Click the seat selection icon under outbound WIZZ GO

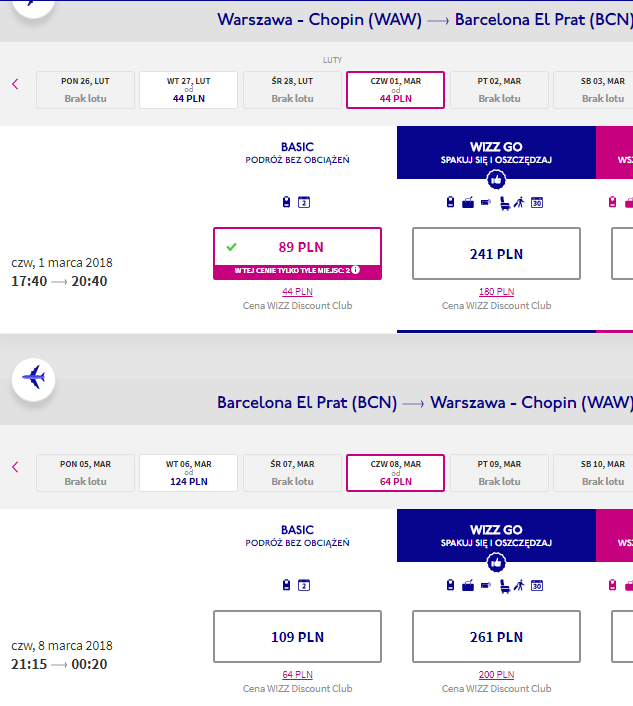tap(505, 204)
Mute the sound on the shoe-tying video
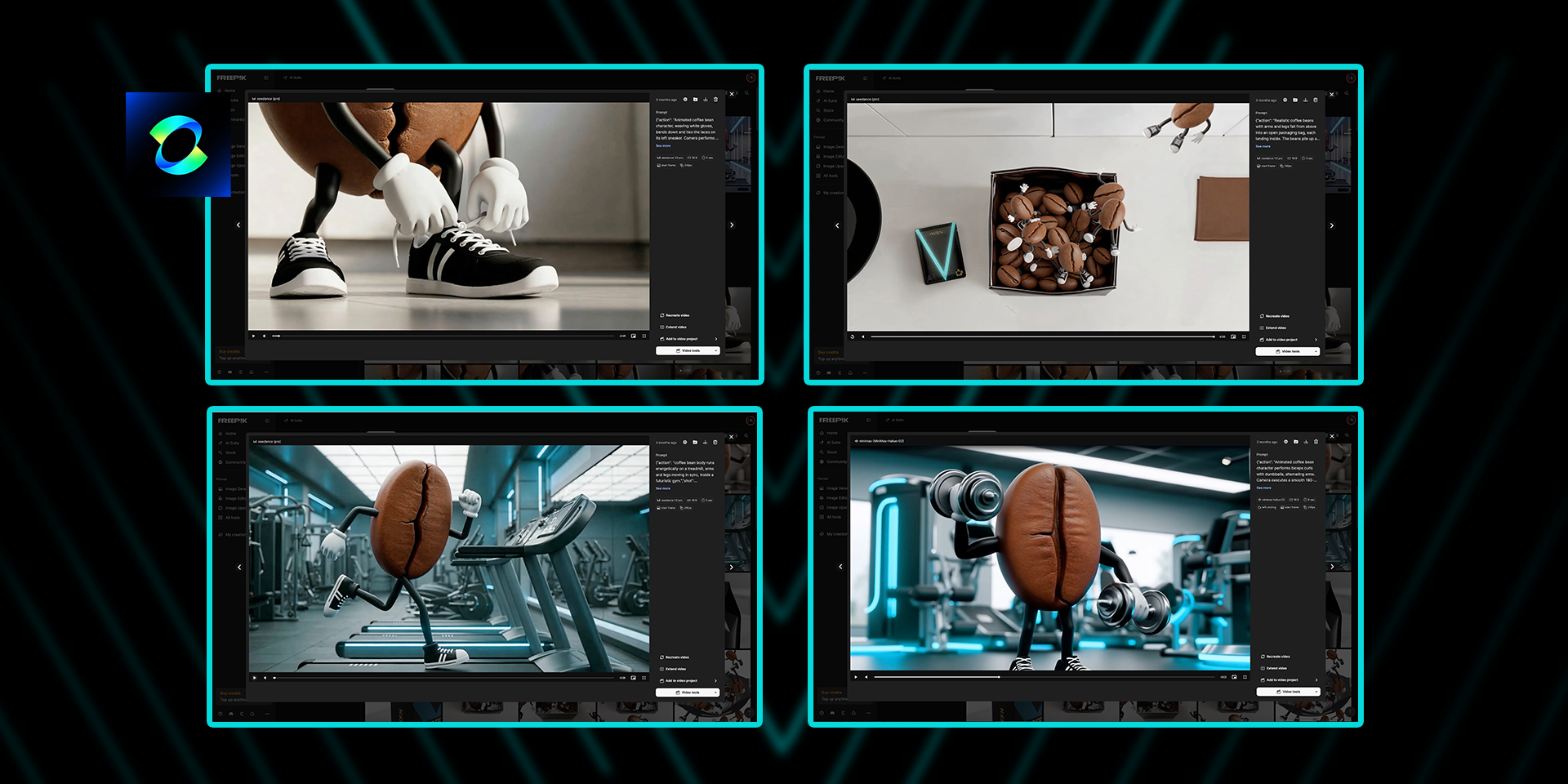The width and height of the screenshot is (1568, 784). point(264,336)
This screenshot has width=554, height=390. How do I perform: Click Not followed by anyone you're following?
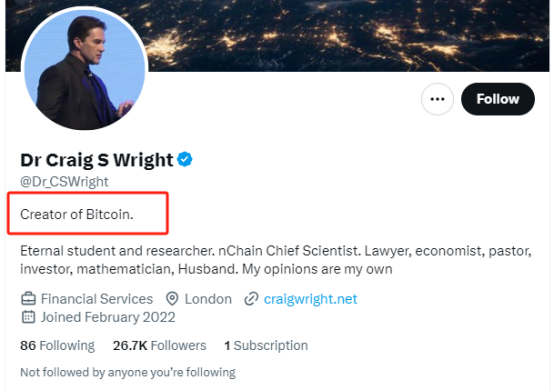pos(128,372)
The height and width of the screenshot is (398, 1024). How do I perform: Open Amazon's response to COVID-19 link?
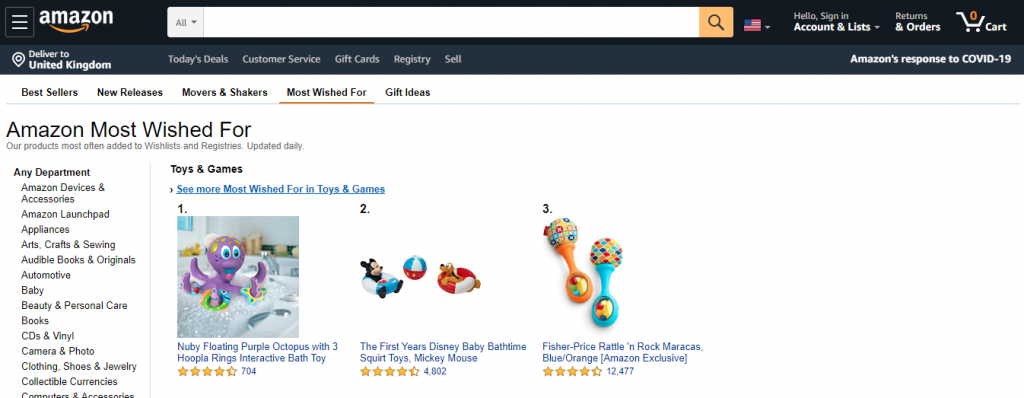pyautogui.click(x=931, y=59)
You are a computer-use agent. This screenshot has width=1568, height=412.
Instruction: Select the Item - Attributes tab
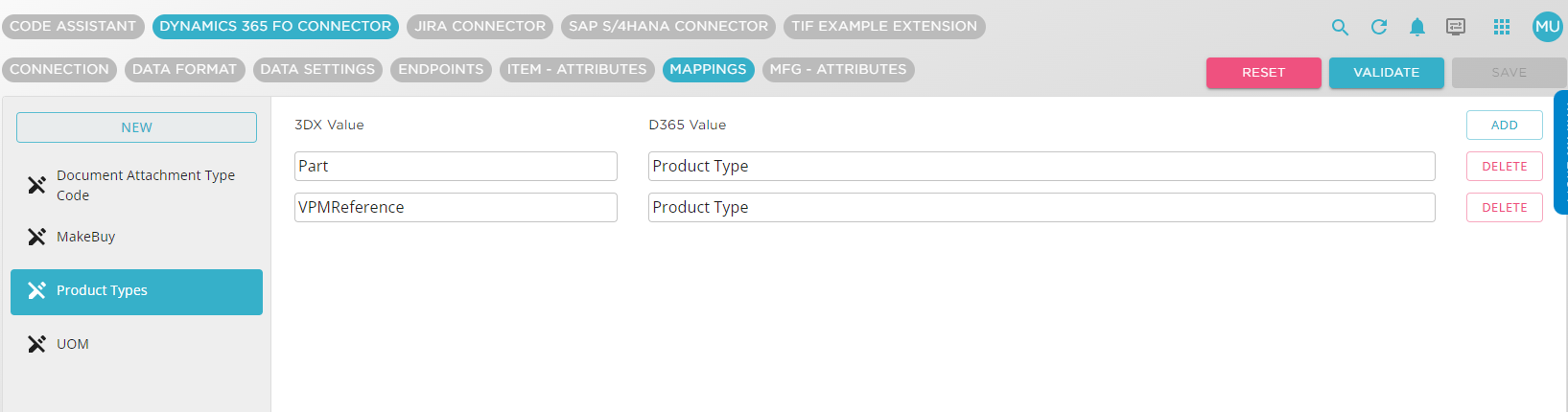576,69
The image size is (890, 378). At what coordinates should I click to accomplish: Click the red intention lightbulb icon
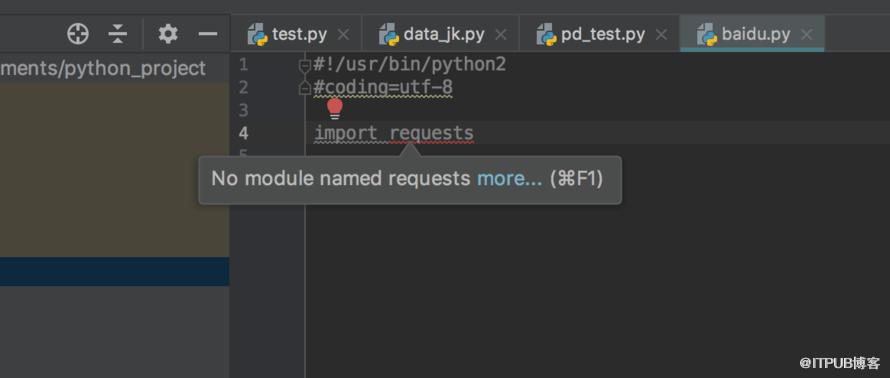point(335,108)
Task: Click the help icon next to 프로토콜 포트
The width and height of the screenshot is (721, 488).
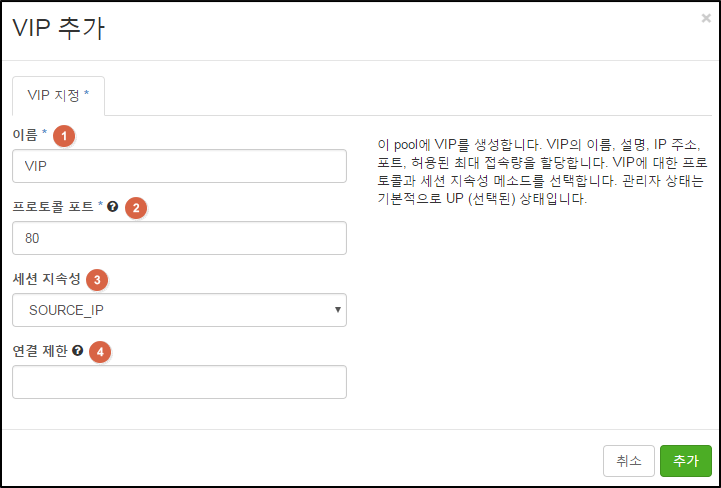Action: click(x=113, y=207)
----
_Brief_
Look above and copy only the lines from the one holding "You are a computer-use" to the one holding "Task: Click the help icon next to 프로토콜 포트", both included, exactly, minus the pictures.

_Solution_
You are a computer-use agent. This screenshot has width=1568, height=412.
Instruction: Select the Item - Attributes tab
576,69
The image size is (890, 378). At what coordinates should I click to accomplish: Click the red intention lightbulb icon
point(335,108)
Task: Click the help icon next to 프로토콜 포트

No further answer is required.